Victoria y la serie Envidiosa
Cualquiera podría contar con los dedos de las manos, uno, dos, tres, cuatro, cada vez que siente envidia a lo largo de una semana. O de un día. Tal vez no alcanzarían porque la cuñada se va de viaje al Caribe y una no tiene vacaciones ni soñadas, envidia; una amiga consiguió el trabajo que quería desde que se anotó en la facultad y acá la rutina ya no ahoga sino que aplasta, envidia; la prima maneja sola para todos lados aunque hace poco que sacó el registro y por casa un desastre, sin el novio de copiloto no avanza, envidia. Y hay más porque la lista sigue con algún que otro compañero de trabajo que tal cosa y hasta con la gente que pasa por la calle con aquello que se quisiera tener porque la envidia es algo tan natural. El aire, el agua, el sol, los árboles, los pájaros que cantan por la mañana y la envidia.
Hoy es tema de conversación en una serie protagonizada por Griselda Siciliani que se llama así, Envidiosa, para marcar el carácter de Victoria, el personaje principal, una decoradora de 40 años que se viste espléndidamente –el look algo deportivo y oversize con estiletos– que recién se separó y está harta de nunca anunciar nada (que se casa, que está embarazada) mientras el resto, más que nada sus amigas y su hermana, no paran con las noticias y brindemos, qué alegría, chin chin. Ella, todo el tiempo en toda la serie, y la angustia por lo que tienen los demás.
Eso es la envidia. La tristeza por el bien ajeno, desear algo que no se tiene pero que otro sí. Y es tan natural. Viene en el cuerpo, no se elige, está, como los pulmones o la columna vertebral.
Un niño de tres años siente envidia cuando ve a otro con un muñeco que él no tiene y entonces, libre, no domesticado como los adultos, se lo quita y lo hace llorar. Malo el niño. Pero eso es otra cosa. Y una confusión que hace que la envidia funcione como un sentimiento a tener tapado. Qué insoportables esos comentarios que se escuchan tanto cuando una se pone a escuchar y que dicen “ayyy cómo vas a sentir envidia, yo no siento envidia nunca, estoy feliz con lo que tengo”.

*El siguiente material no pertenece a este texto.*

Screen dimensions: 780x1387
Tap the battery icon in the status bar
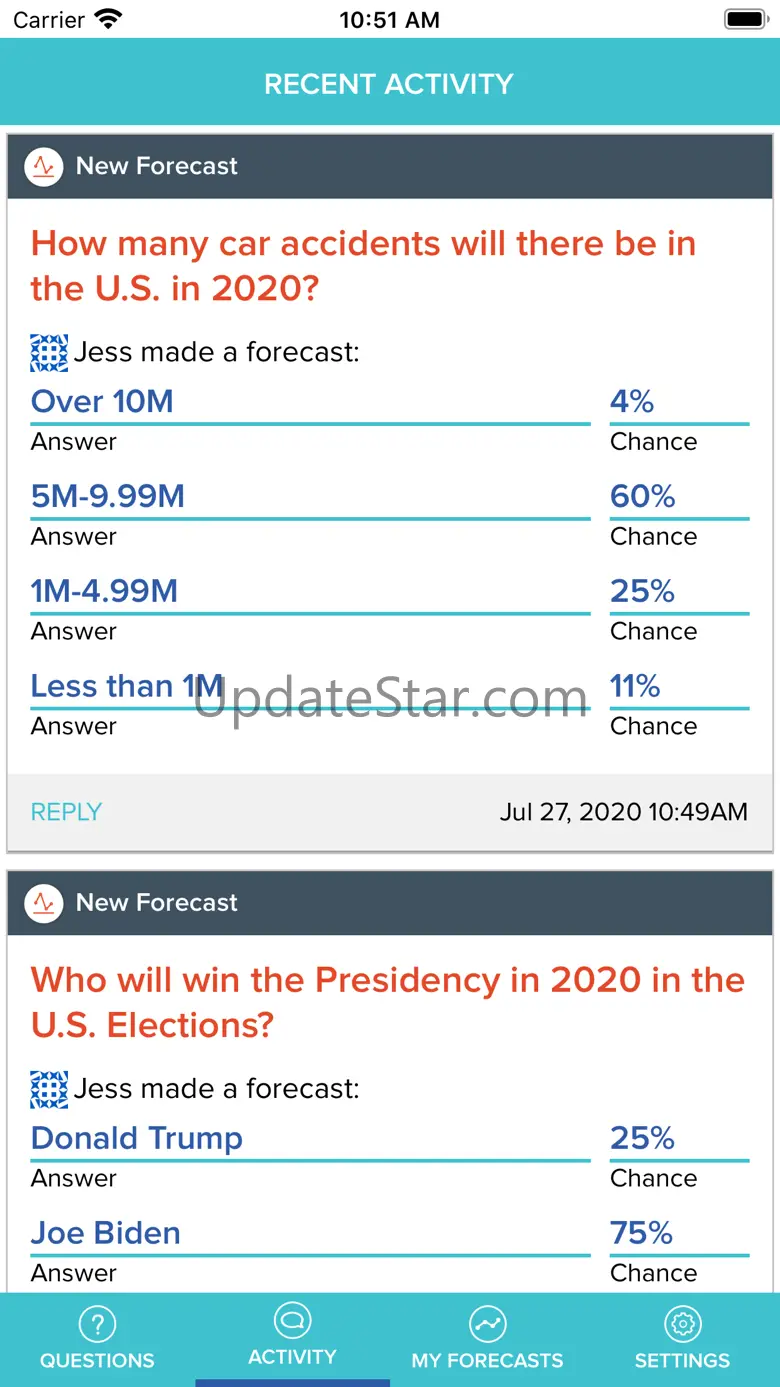click(x=745, y=19)
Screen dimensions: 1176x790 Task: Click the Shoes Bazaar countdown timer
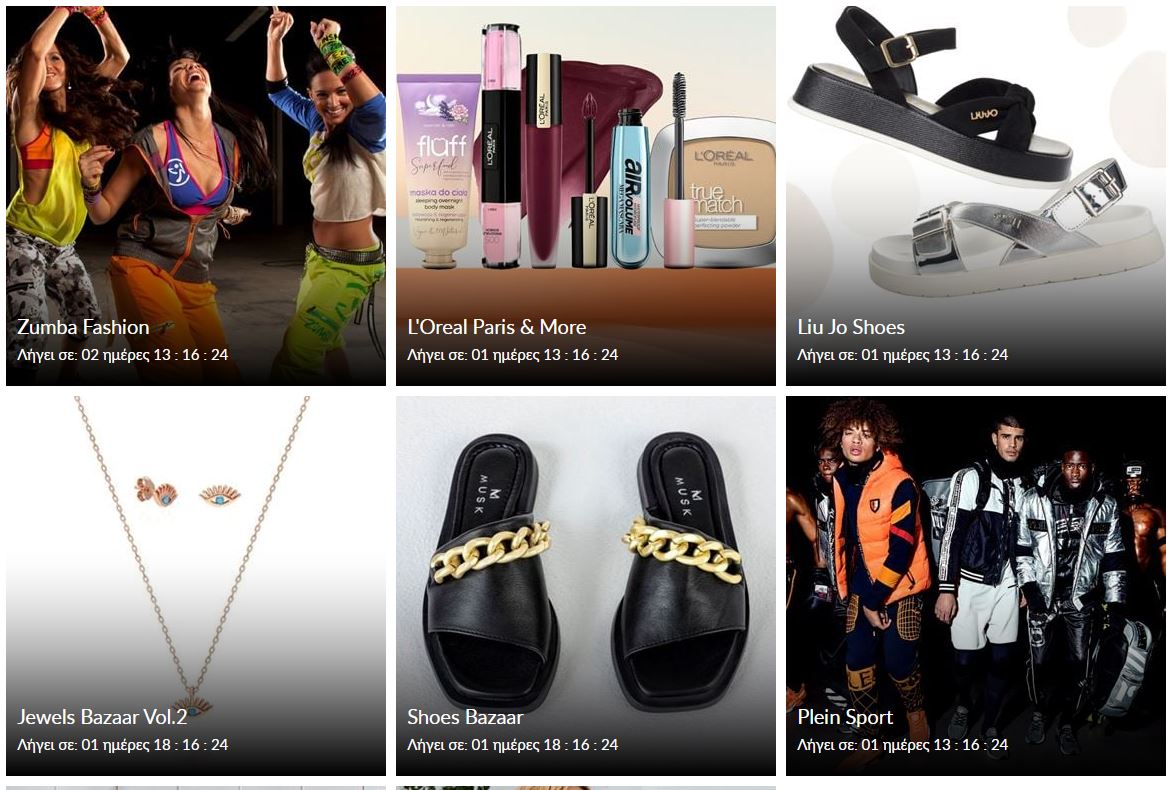coord(512,745)
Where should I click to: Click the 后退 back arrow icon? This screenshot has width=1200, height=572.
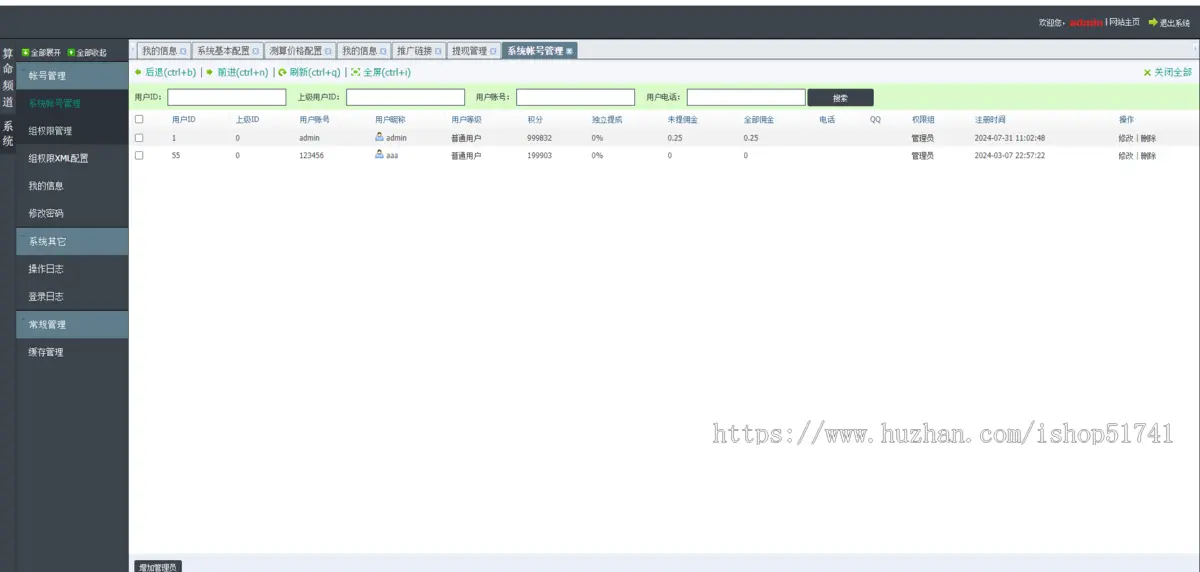(x=138, y=72)
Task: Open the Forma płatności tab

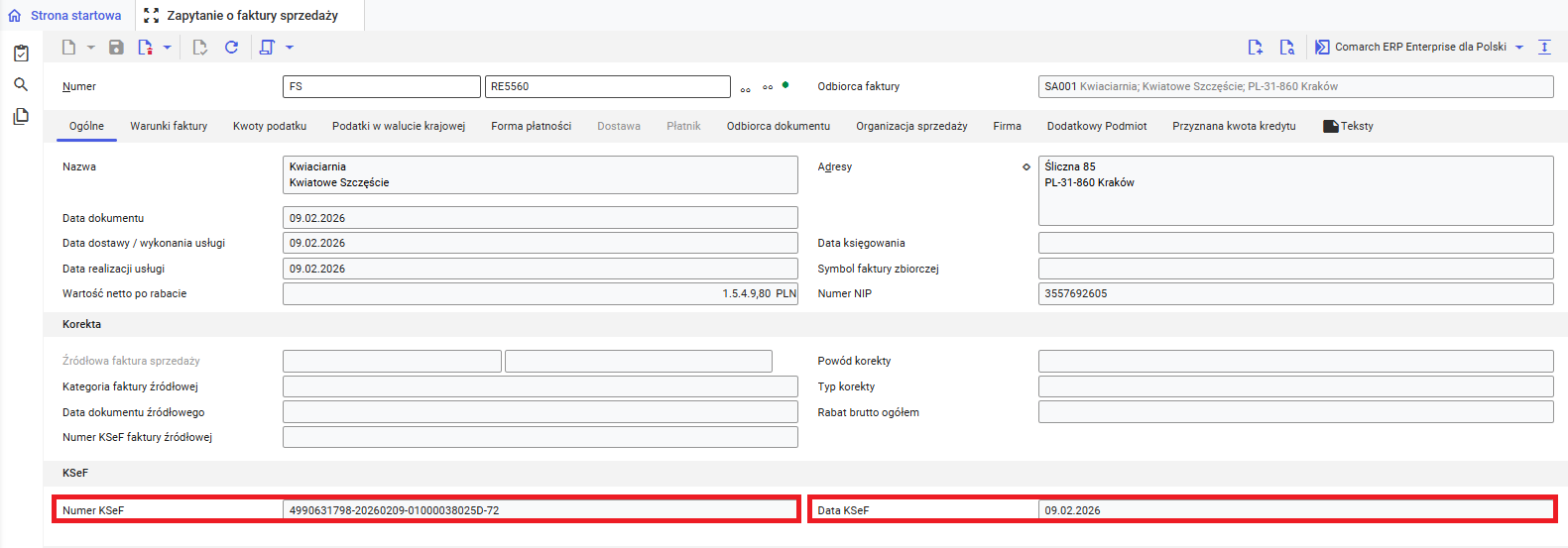Action: click(531, 126)
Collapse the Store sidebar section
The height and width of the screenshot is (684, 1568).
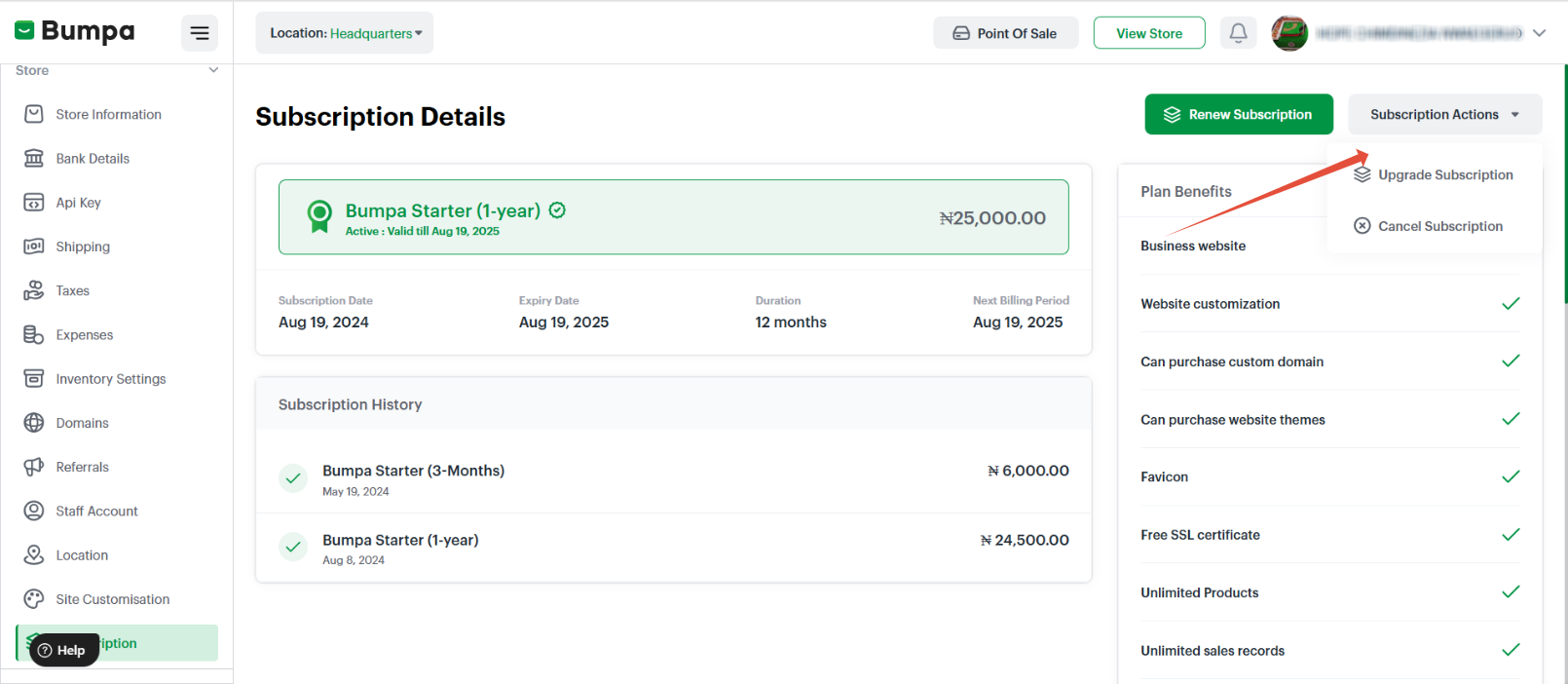click(x=213, y=70)
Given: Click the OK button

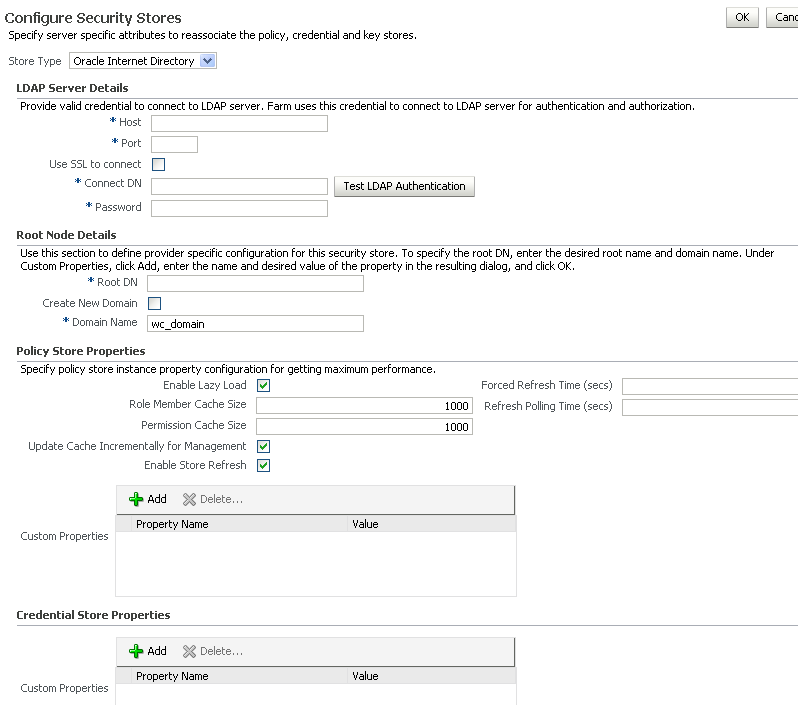Looking at the screenshot, I should click(x=741, y=17).
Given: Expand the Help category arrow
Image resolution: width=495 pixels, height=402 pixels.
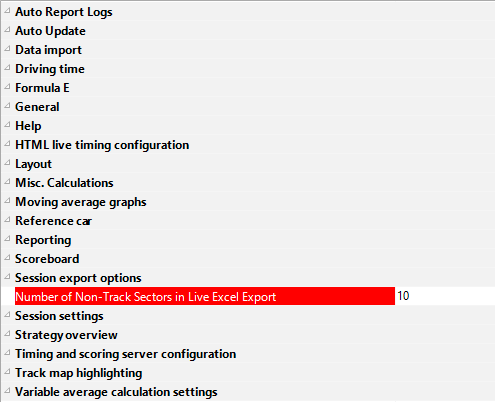Looking at the screenshot, I should pyautogui.click(x=7, y=125).
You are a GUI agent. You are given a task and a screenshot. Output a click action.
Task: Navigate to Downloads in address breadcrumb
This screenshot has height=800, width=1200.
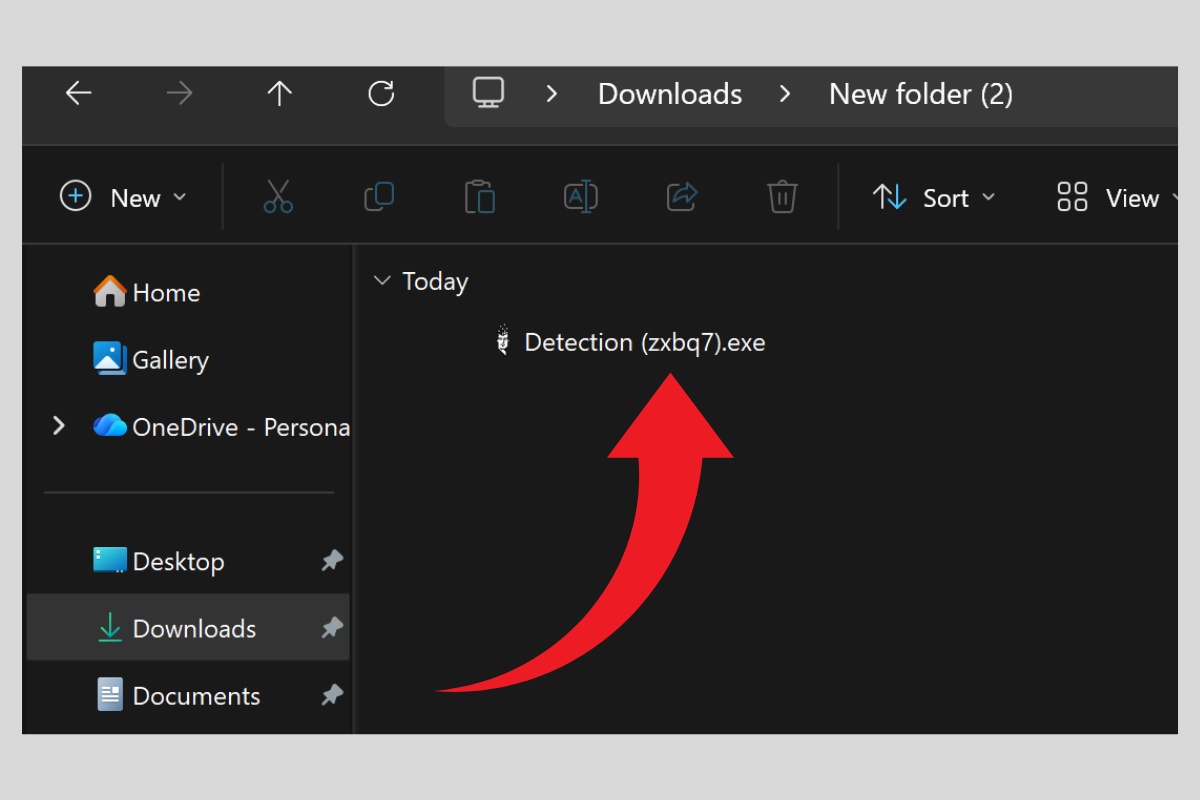(x=669, y=95)
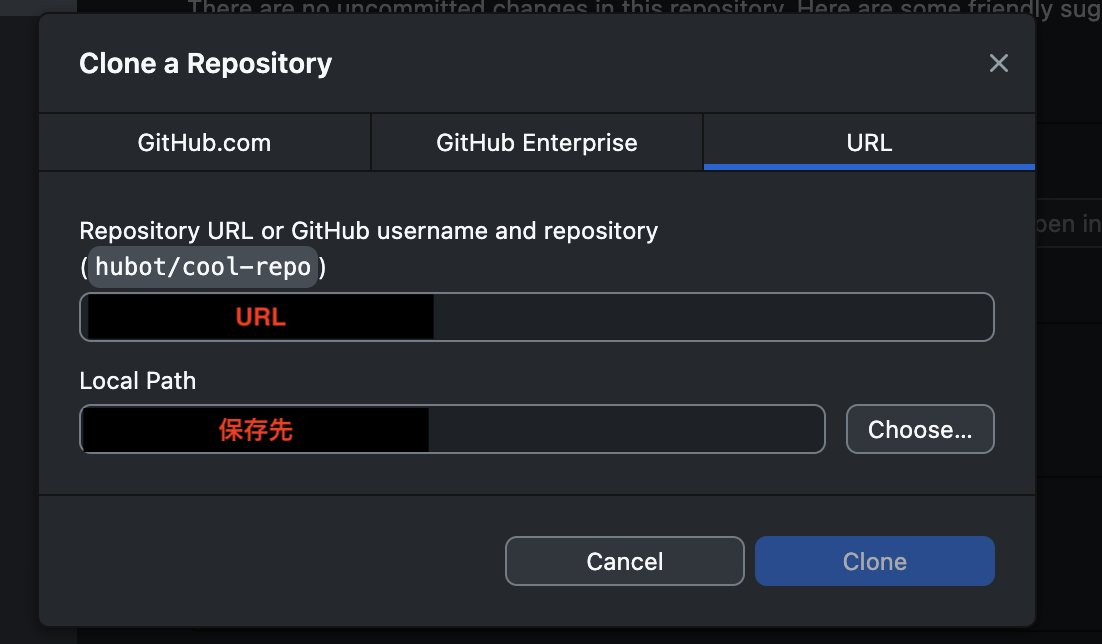The height and width of the screenshot is (644, 1102).
Task: Open the GitHub Enterprise tab
Action: pyautogui.click(x=537, y=143)
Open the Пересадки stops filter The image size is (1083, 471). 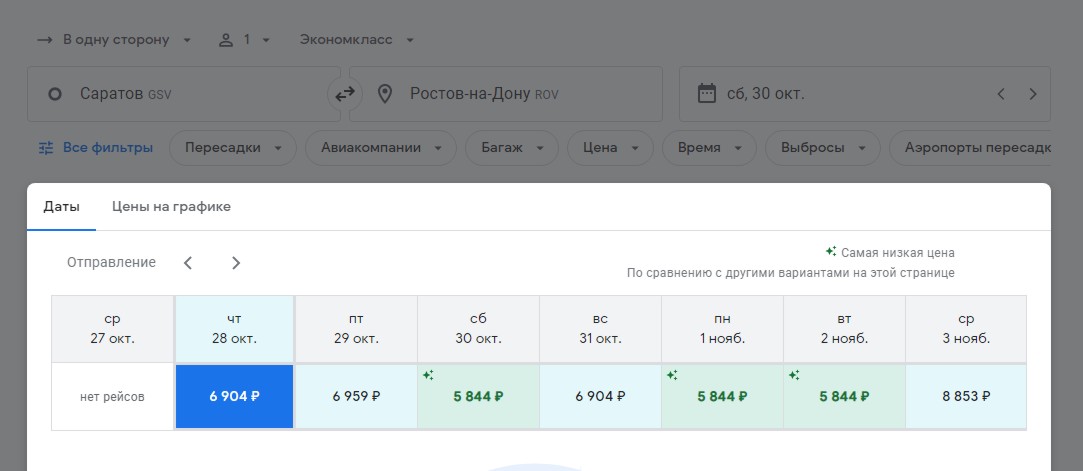pos(233,148)
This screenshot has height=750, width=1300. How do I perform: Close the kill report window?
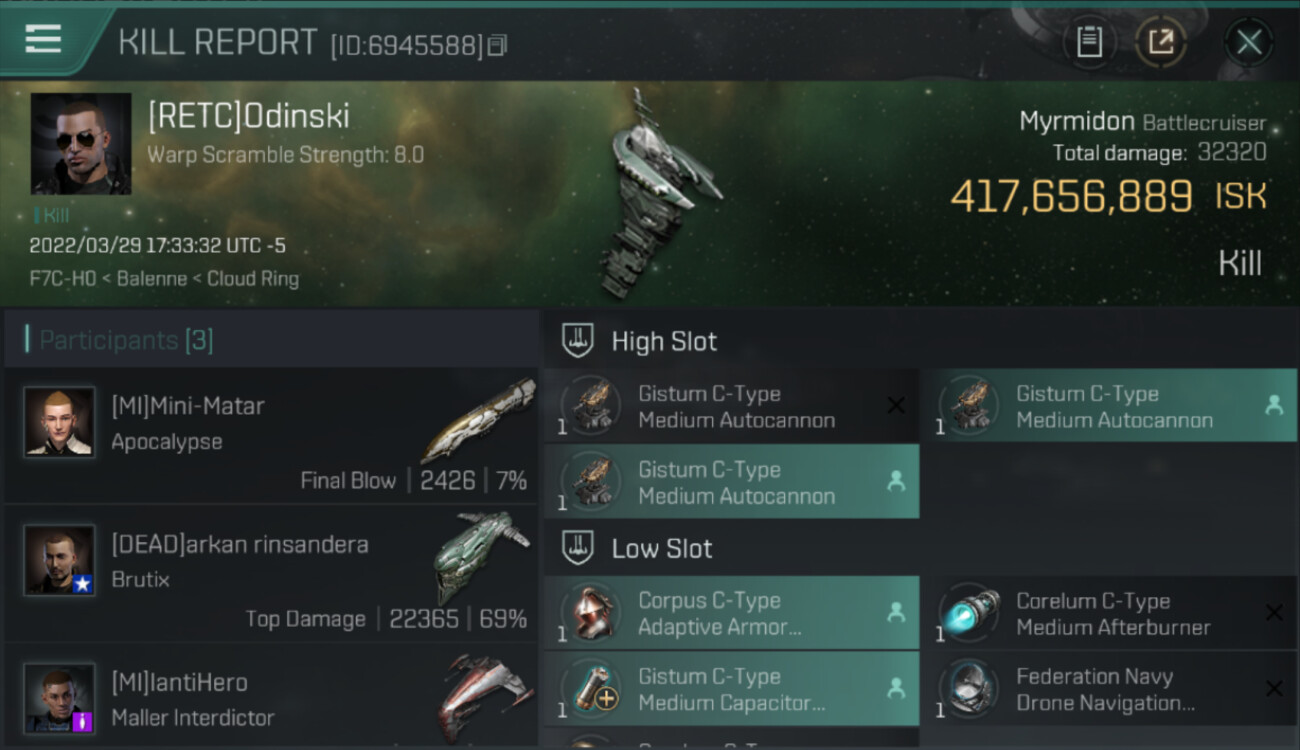[1249, 42]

Todo el tiempo se pueden sentir microenvidias. Cositas chiquitas que aparecen porque un otro las trae a escena y entonces eso me gustaría tener, eso, eso, qué lindo. Pero si la envidia lleva a criticar con maldad a alguien, a desear que pierda lo envidiado, a buscar venganza o a lastimar nada tiene que ver con la pobre envidia, que es solo una tristeza o más poético aún, una especie de saudade.
Hay mucho de bueno en la envidia. Ayuda a conocerse. A entenderse. Ver lo que tiene el otro, quererlo, aporta conocimiento. Una amiga se casa, cuenta lo que va a hacer para la fiesta, el salón con los autos de exhibición, la banda en vivo, entonces otra amiga envidia y se pone a pensar en su casamiento y se mete en un pogo ajeno e imagina cómo quisiera que fuera su vestido hasta que de pronto, quizá varias semanas después, se da cuenta de que no. No le interesa el matrimonio. Punto para la envidia, que enseña. La envidia, que también es un aviso: hola, te falta esto, salí a buscarlo. Gracias envidia. Para qué negarla.
Victoria no la esconde, es una mujer de esas que parecen estar hechas de adentro hacia afuera porque muestra con la cara lo que le pasa o deja de pestañear o le cuesta tragar. Ella es el niño de tres años y eso se siente como un vaso lleno de agua fría luego de la clase de tenis con 30 grados de térmica. Al fin. Bravo por Victoria la envidiosa. Lo que pasa es que además es egocéntrica, competitiva, dramática, prejuiciosa, agresiva, capaz de arruinar la boda de una amiga, superficial, rencorosa, una mujer que se va de su cumpleaños para verse con un tipo y completamente monotemática: se quiere casar, se quiere casar. Eso la hace la antiheroína, no la envidia. Habría que cambiarle el título a la serie.